- Opening Delimiter -

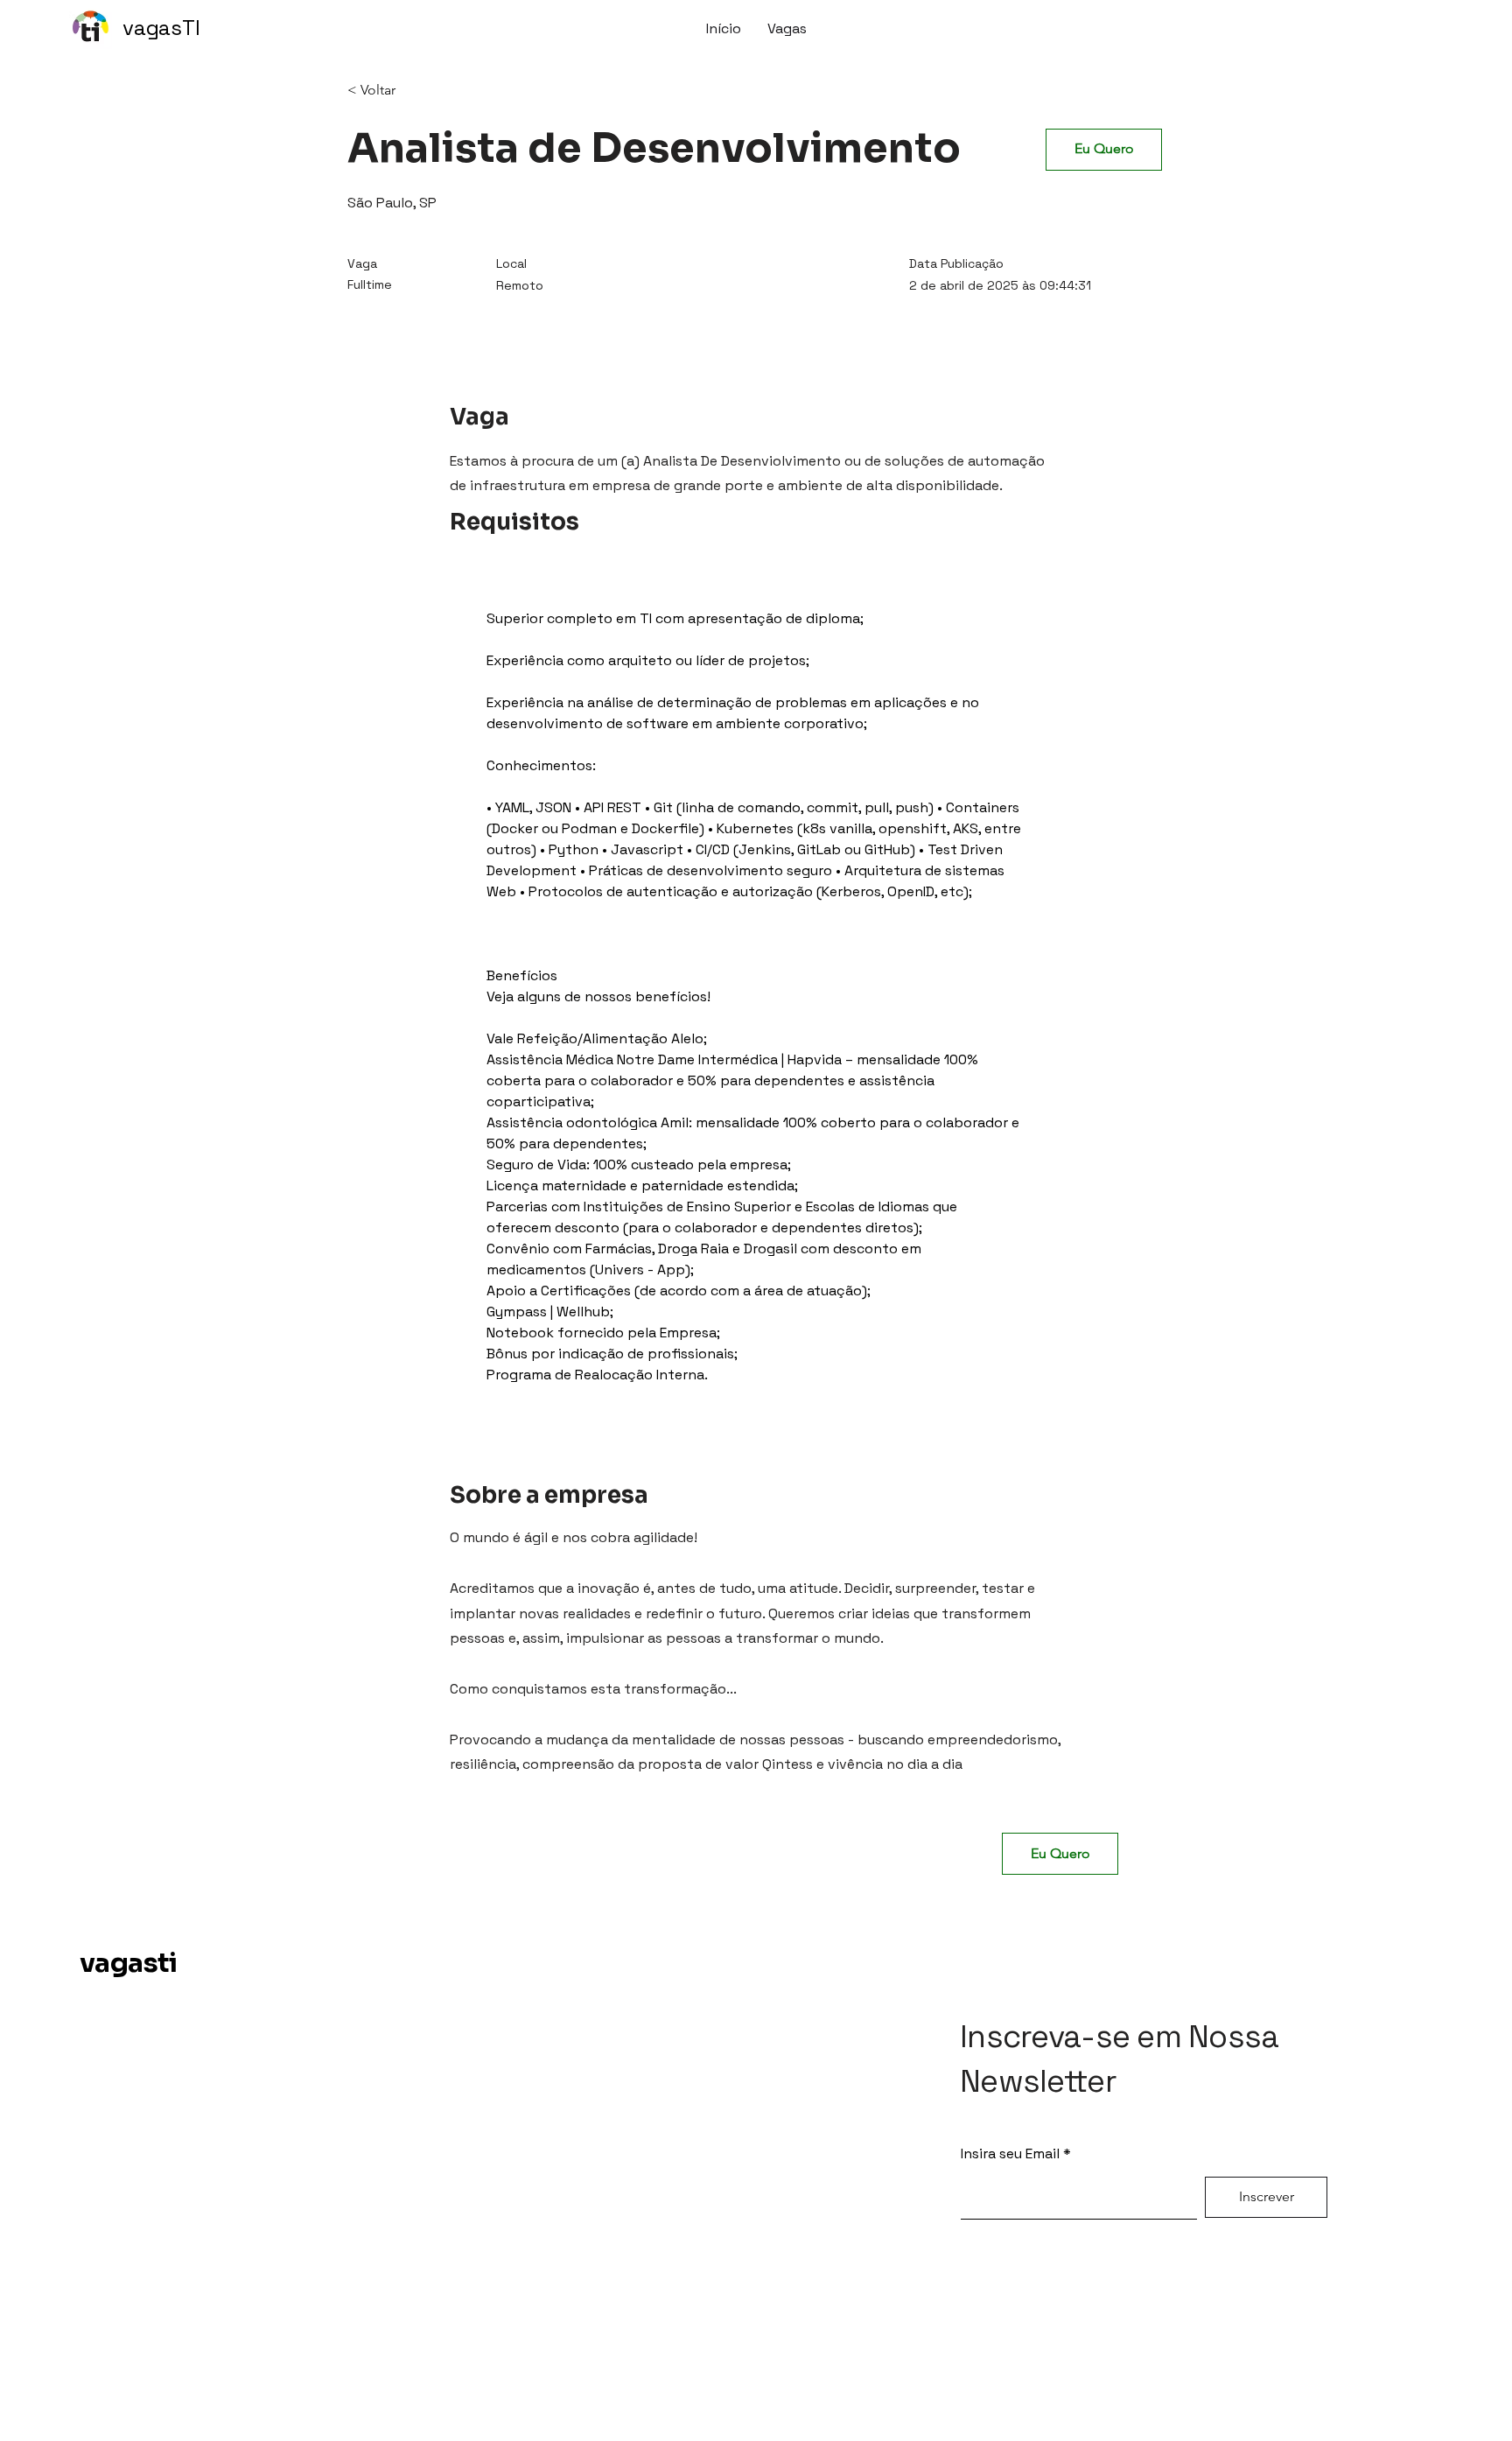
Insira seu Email (1010, 2154)
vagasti (129, 1963)
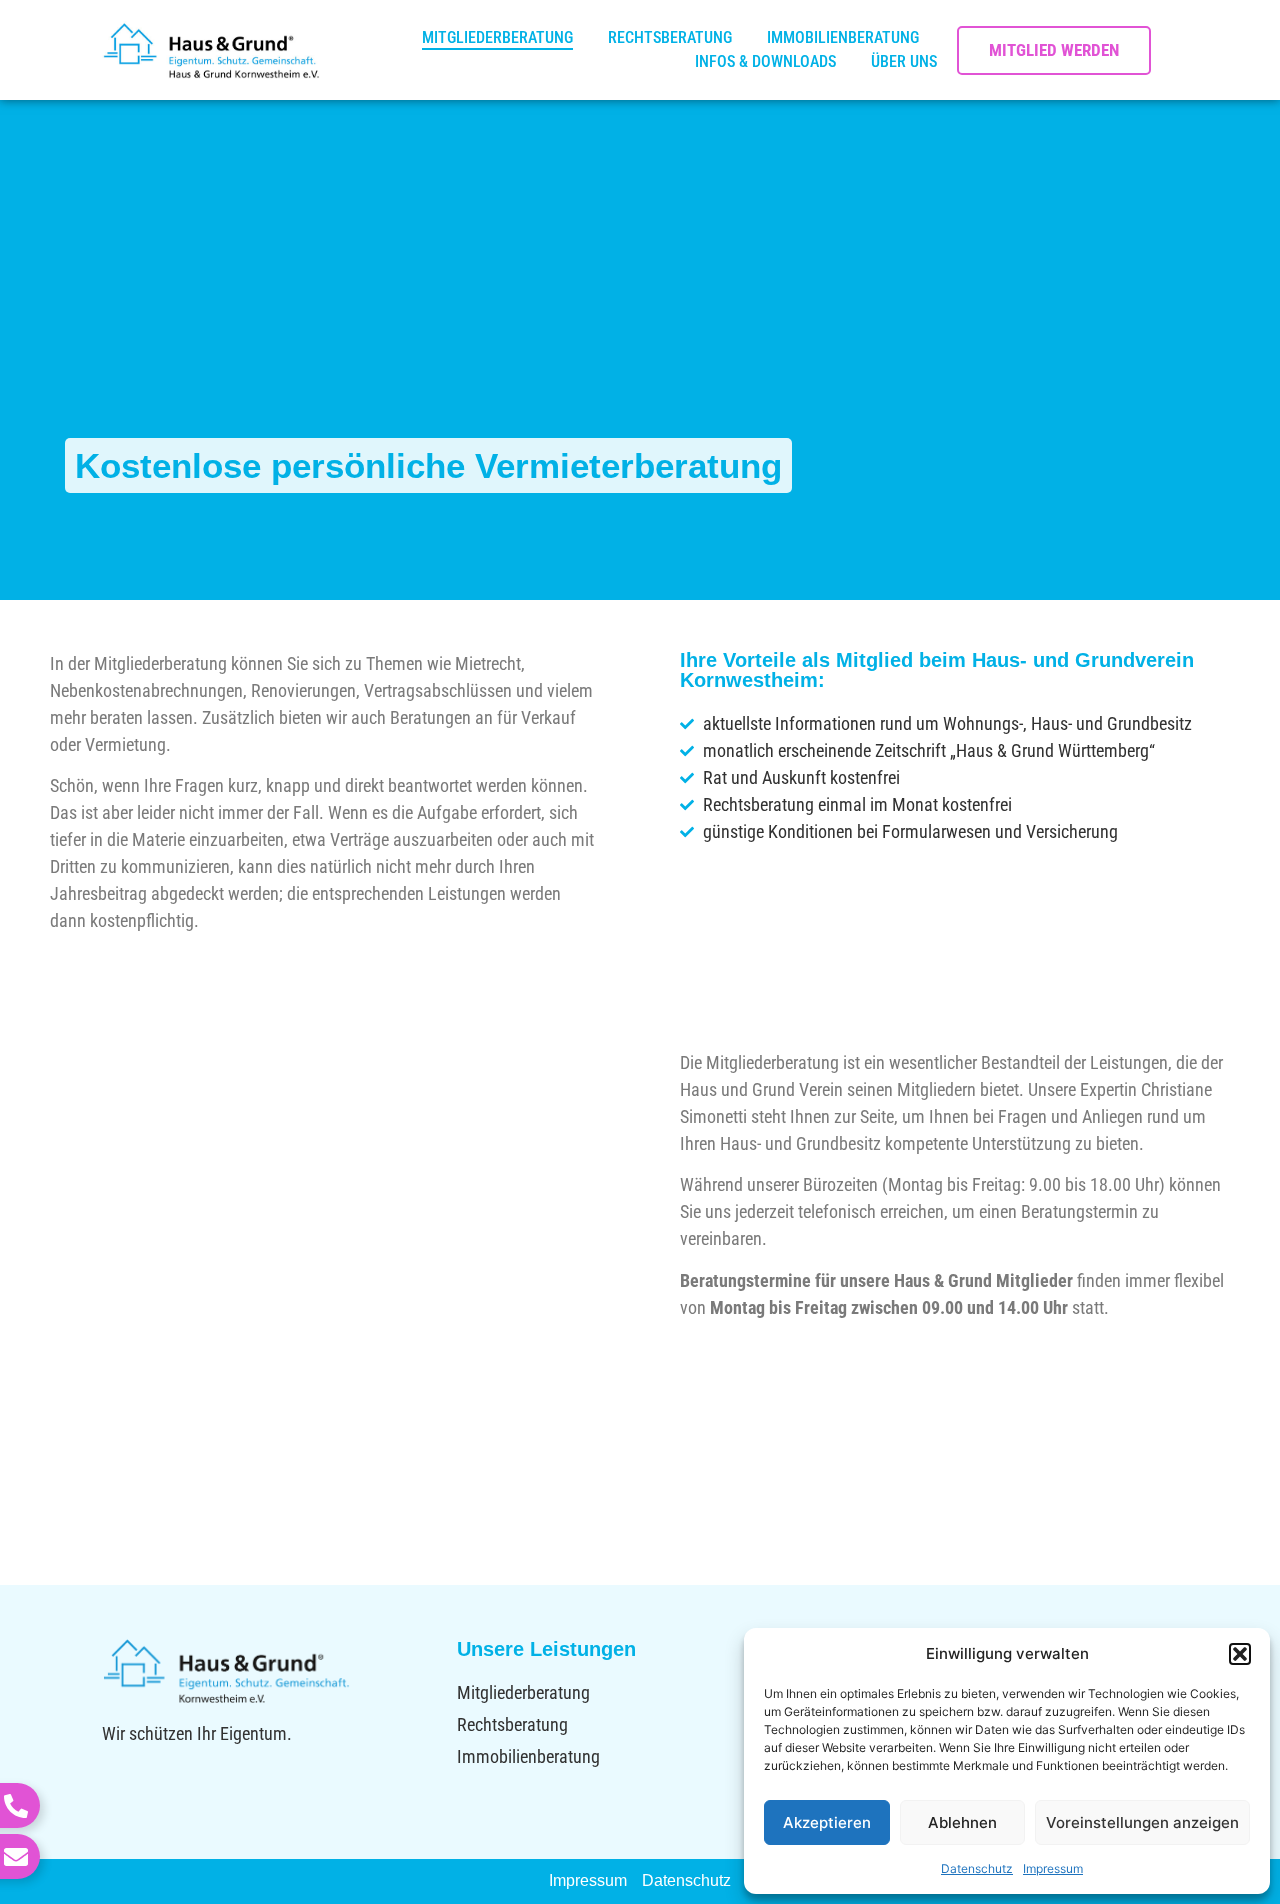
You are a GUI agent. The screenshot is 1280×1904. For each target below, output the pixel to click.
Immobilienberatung (843, 37)
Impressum (1053, 1868)
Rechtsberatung (670, 37)
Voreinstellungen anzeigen (1142, 1822)
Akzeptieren (827, 1822)
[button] (1240, 1654)
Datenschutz (977, 1868)
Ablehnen (962, 1822)
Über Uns (904, 61)
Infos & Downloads (765, 61)
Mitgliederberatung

- Closing Delimiter -

- Exercise prompt:
Exactly as written, give the entries above again, with no images.

- Final answer:
Insira seu Email (1010, 2154)
vagasti (129, 1963)
You are a GUI agent. The screenshot is 1280×1904. For each target below, output the pixel to click.
Immobilienberatung (843, 37)
Impressum (1053, 1868)
Rechtsberatung (670, 37)
Voreinstellungen anzeigen (1142, 1822)
Akzeptieren (827, 1822)
[button] (1240, 1654)
Datenschutz (977, 1868)
Ablehnen (962, 1822)
Über Uns (904, 61)
Infos & Downloads (765, 61)
Mitgliederberatung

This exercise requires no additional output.